- _STORED DATA_
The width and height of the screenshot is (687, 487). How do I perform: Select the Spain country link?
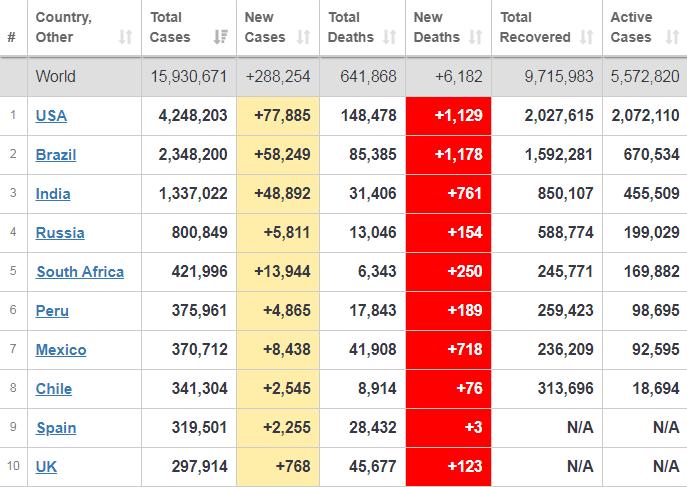click(56, 428)
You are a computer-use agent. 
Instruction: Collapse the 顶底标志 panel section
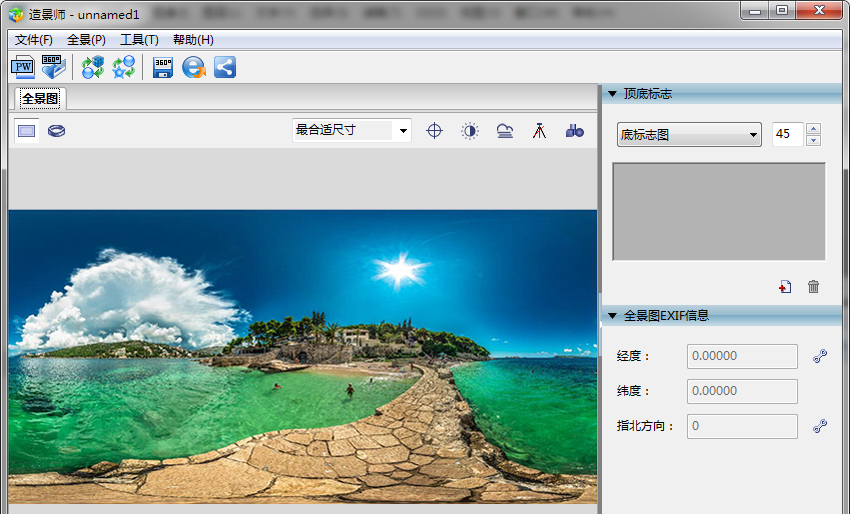pyautogui.click(x=612, y=94)
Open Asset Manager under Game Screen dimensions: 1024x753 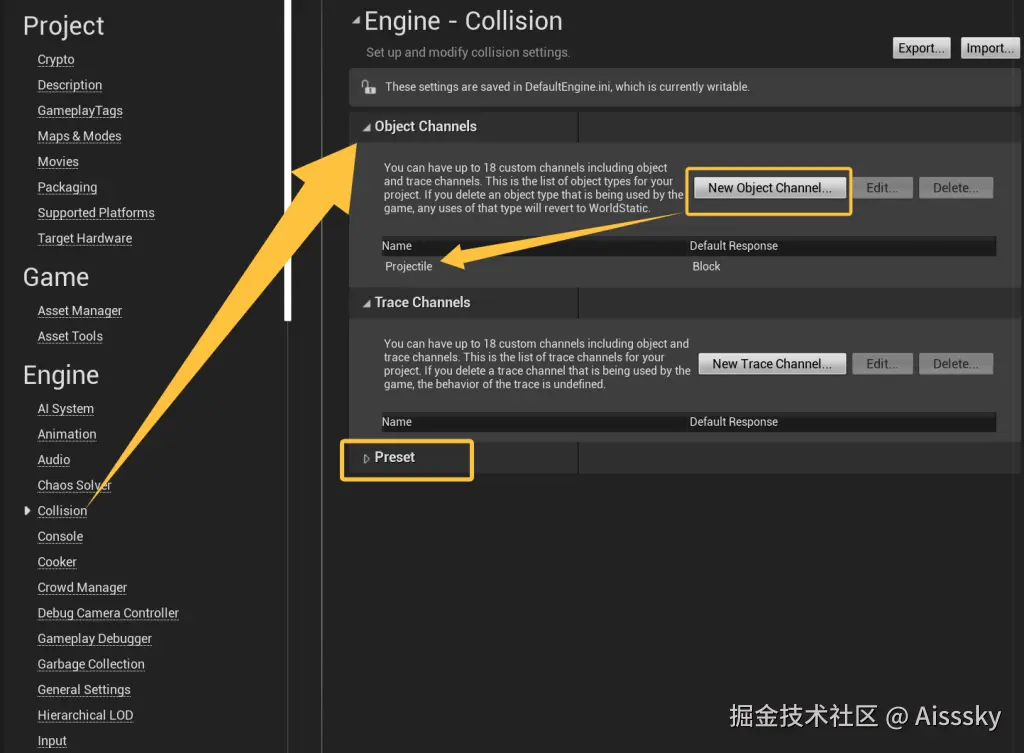(x=80, y=311)
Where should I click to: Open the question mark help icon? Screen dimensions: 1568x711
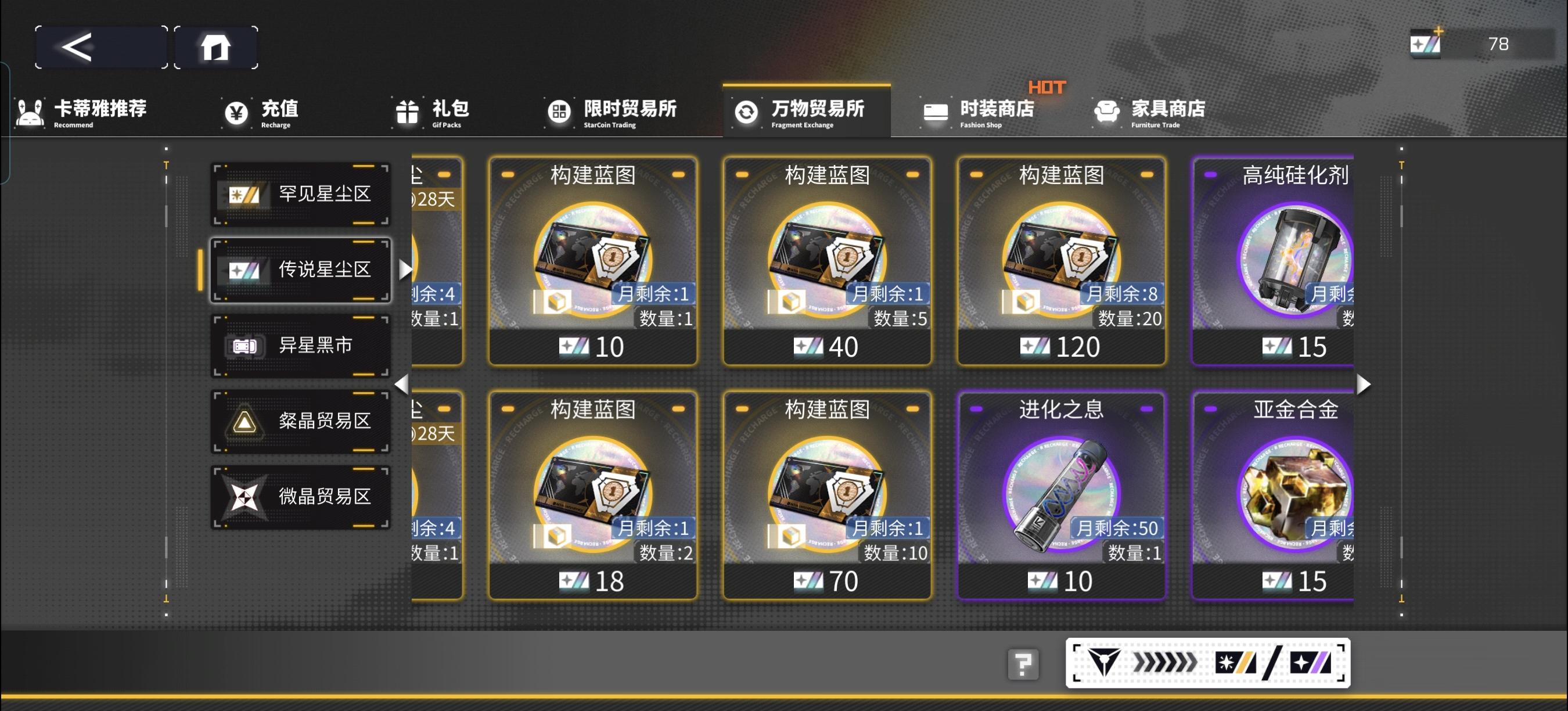tap(1023, 663)
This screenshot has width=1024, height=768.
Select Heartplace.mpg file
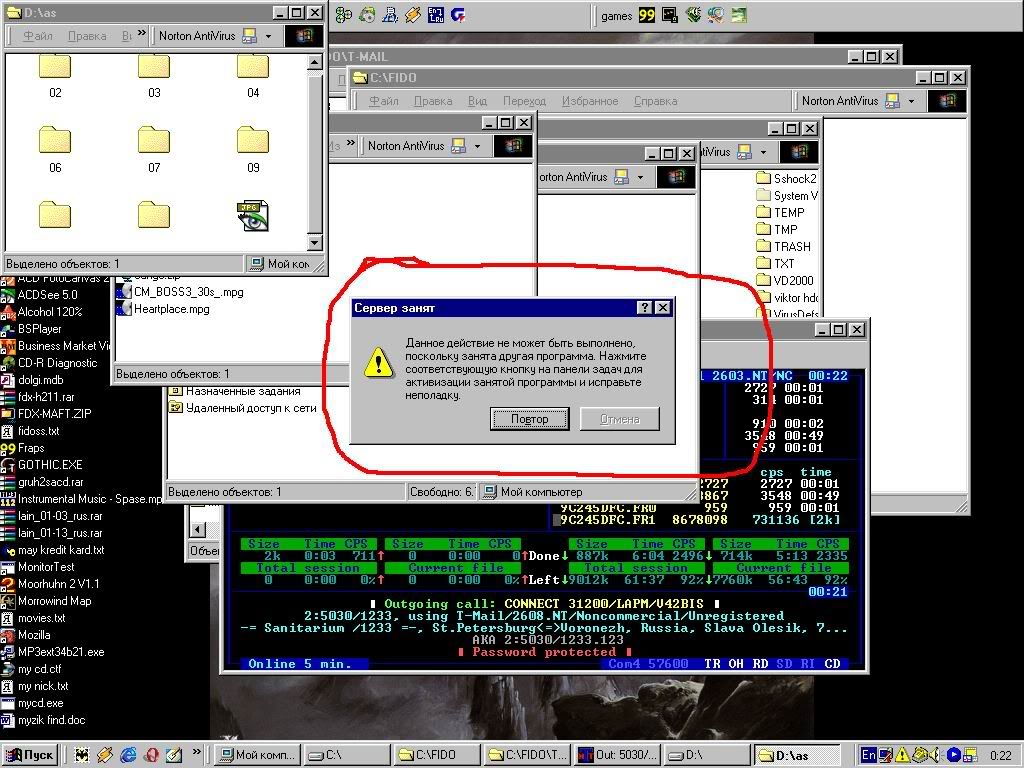pos(171,309)
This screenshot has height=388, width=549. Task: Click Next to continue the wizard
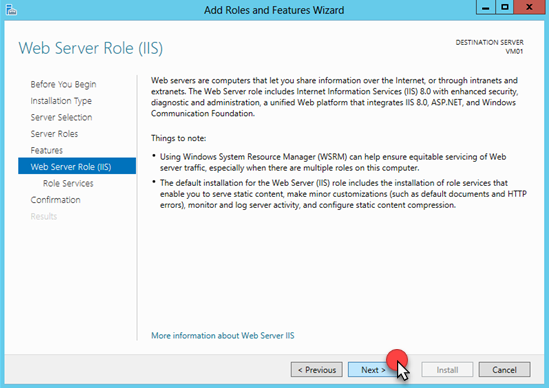tap(373, 369)

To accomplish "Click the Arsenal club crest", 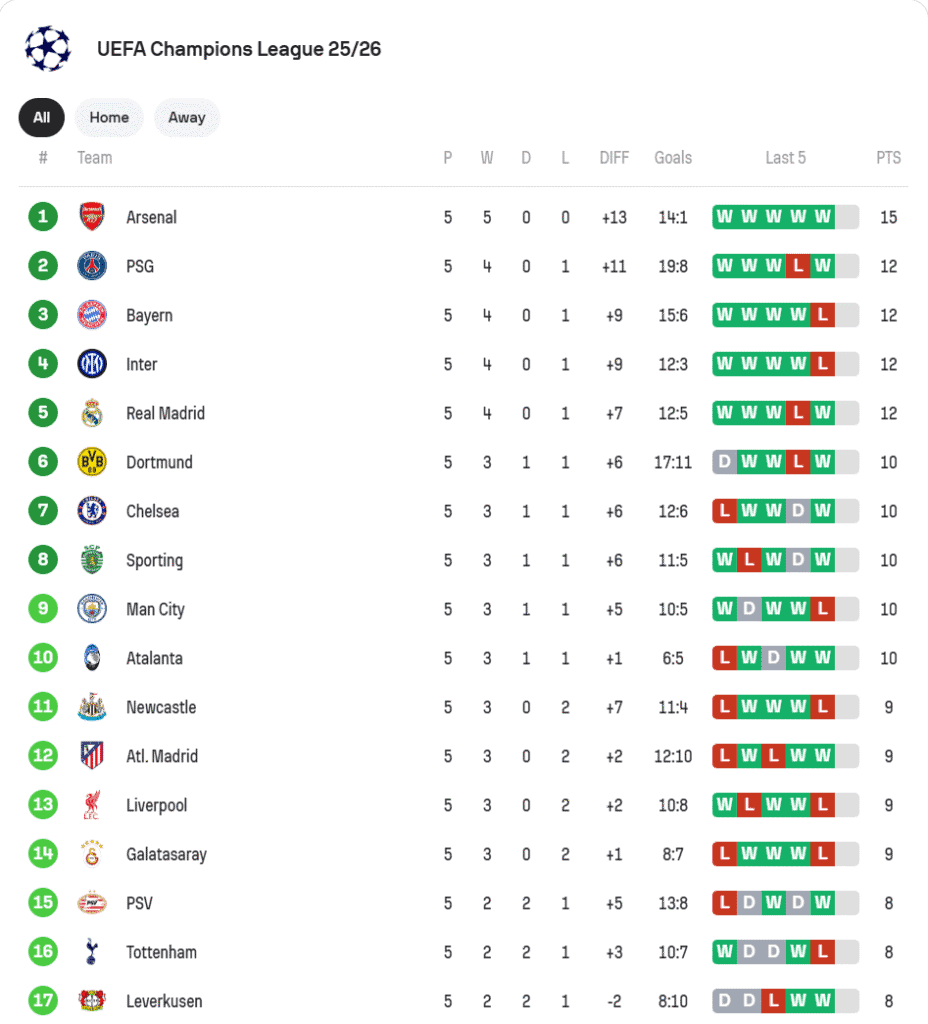I will (92, 217).
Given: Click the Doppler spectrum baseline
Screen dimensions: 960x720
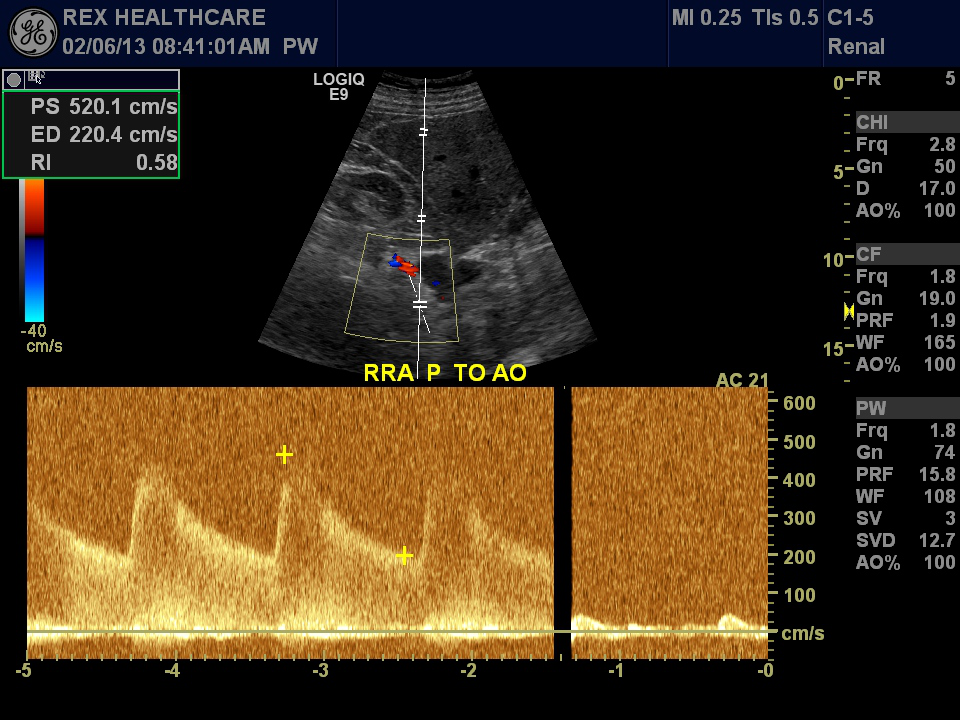Looking at the screenshot, I should pyautogui.click(x=290, y=632).
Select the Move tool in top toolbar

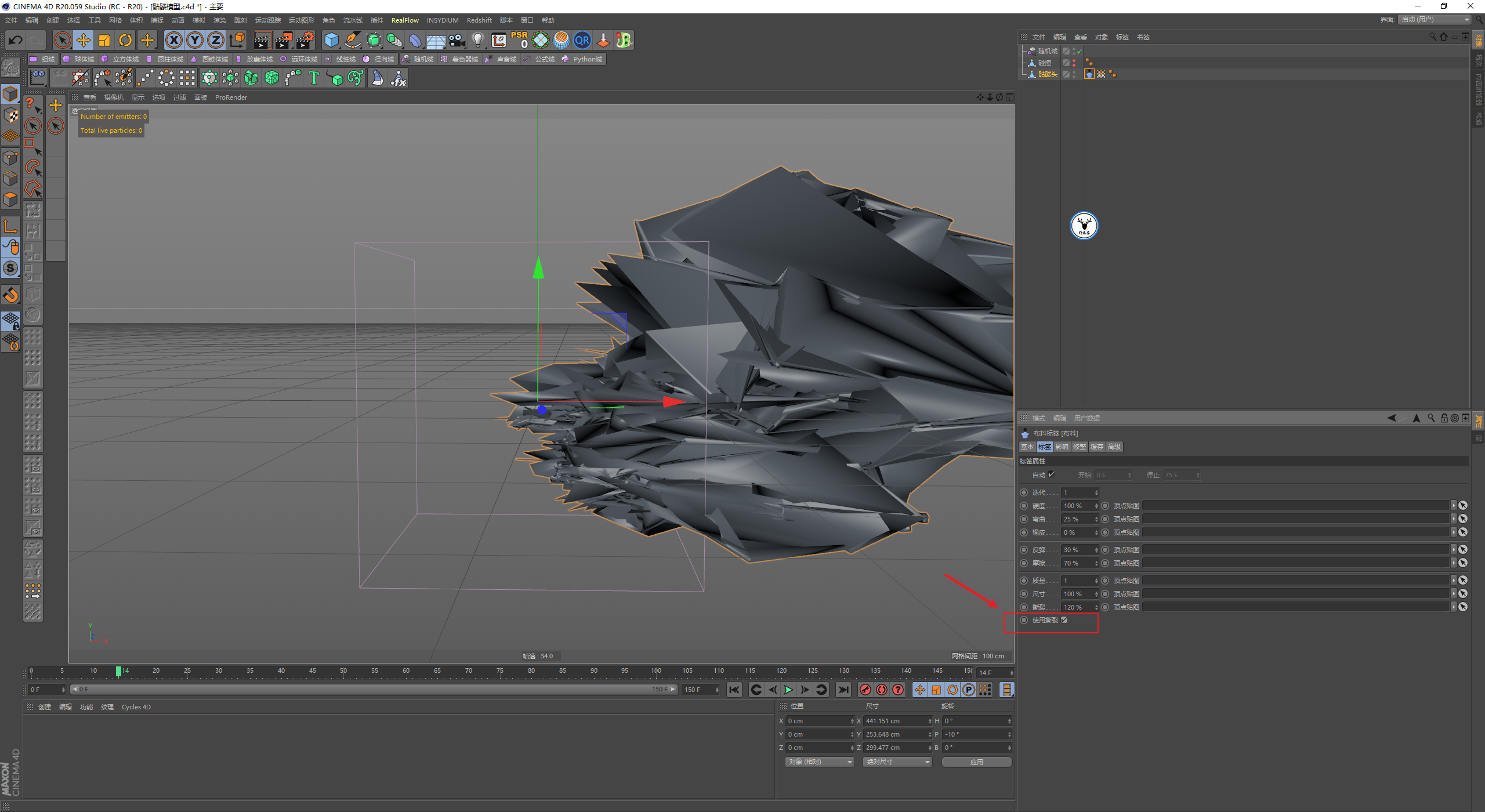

- _STATED GOAL_
Count the lines above that contain the string "Select", treating uppercase and lowercase as different. Reply with the number only.

- _EXPECTED OUTPUT_
3